[Data taken from a collection]

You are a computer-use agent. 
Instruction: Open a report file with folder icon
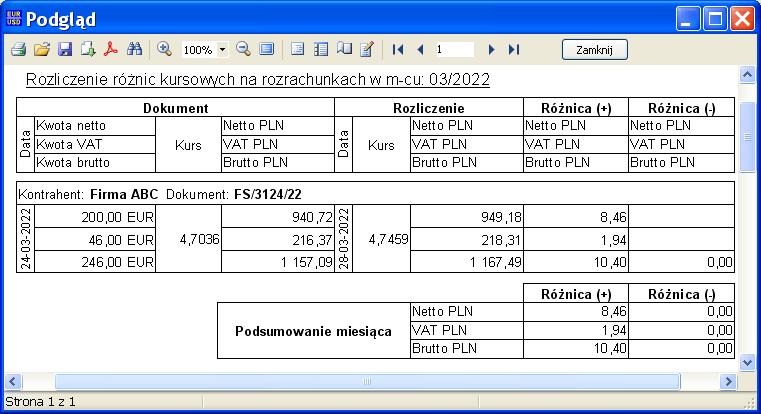coord(41,49)
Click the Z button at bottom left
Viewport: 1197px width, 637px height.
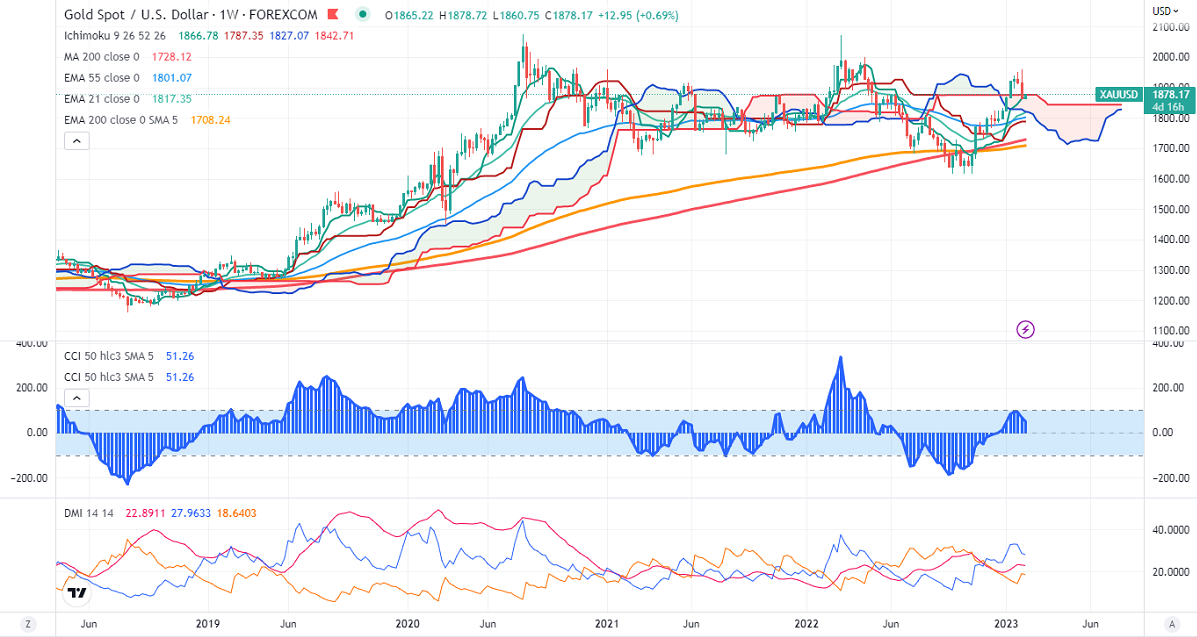28,624
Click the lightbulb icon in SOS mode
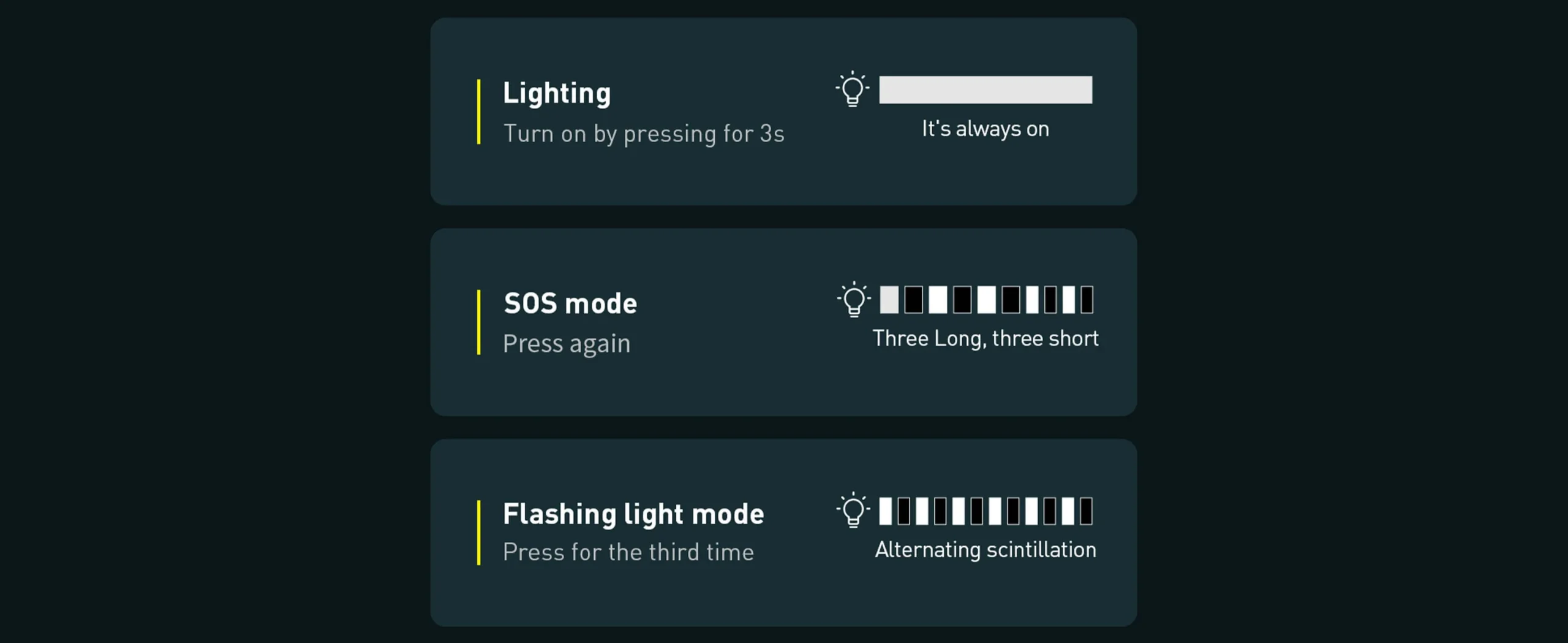Image resolution: width=1568 pixels, height=643 pixels. point(853,300)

__THE EXERCISE__:
Return every line of the items above unchanged, leaving the pictures out.

__SOLUTION FOR THIS EXERCISE__:
You are a computer-use agent. 
Instruction: Open a report file with folder icon
coord(41,49)
Click the Z button at bottom left
Viewport: 1197px width, 637px height.
28,624
Click the lightbulb icon in SOS mode
Image resolution: width=1568 pixels, height=643 pixels. point(853,300)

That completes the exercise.